##### Text shown #####

Ford’s revival effort
Now this is not a car and truck newsletter, but many analysts are suggesting that the future success and life of Ford as a company hangs in the balance of their ability to revitalize and deliver on the 2021 F-150.
Ford is hoping to bring its standard and hybrid models of the F-150 back into the spotlight, with a fresh boost of car tech to compete. Amid an ongoing $11 billion corporate restructuring plan, Ford is banking on some success on this new line of truck. The company went back to the drawing board for this new 14th generation, keeping what was loved, and redesigned what customers didn’t like. The hybrid model will be a first step toward their all-electric truck that is expected within the next two years.
There is value to discussing the movements Ford is making. We’ve seen through Tesla Motors that creating an all-electric vehicle that consumers want is not that hard. Ford is stepping up to the plate, hoping to get a slice of the all-electric pie along with Toyota and others. This helps up the level of choice for consumers in brands and competition among manufacturers, bringing down prices to a more affordable level. The debut days of Tesla vehicles were nearly 6 figures and did not have middle market potential. Now, their newer models have a competitive middle market price point, and with a little more competition from other auto manufactures, we could see all-electric vehicles enter more entry-market pricing.

#####

Reproduce word for word the part of the passage on Ford's revival effort that begins at "There is value" and stops after "more entry-market pricing.". The listing comes from a different source than the passage on Ford's revival effort.

##### Data segment #####

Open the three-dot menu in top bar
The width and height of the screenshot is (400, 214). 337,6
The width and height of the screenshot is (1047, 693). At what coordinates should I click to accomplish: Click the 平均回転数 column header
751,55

#####

*Answer to this problem*
There is value to discussing the movements Ford is making. We’ve seen through Tesla Motors that creating an all-electric vehicle that consumers want is not that hard. Ford is stepping up to the plate, hoping to get a slice of the all-electric pie along with Toyota and others. This helps up the level of choice for consumers in brands and competition among manufacturers, bringing down prices to a more affordable level. The debut days of Tesla vehicles were nearly 6 figures and did not have middle market potential. Now, their newer models have a competitive middle market price point, and with a little more competition from other auto manufactures, we could see all-electric vehicles enter more entry-market pricing.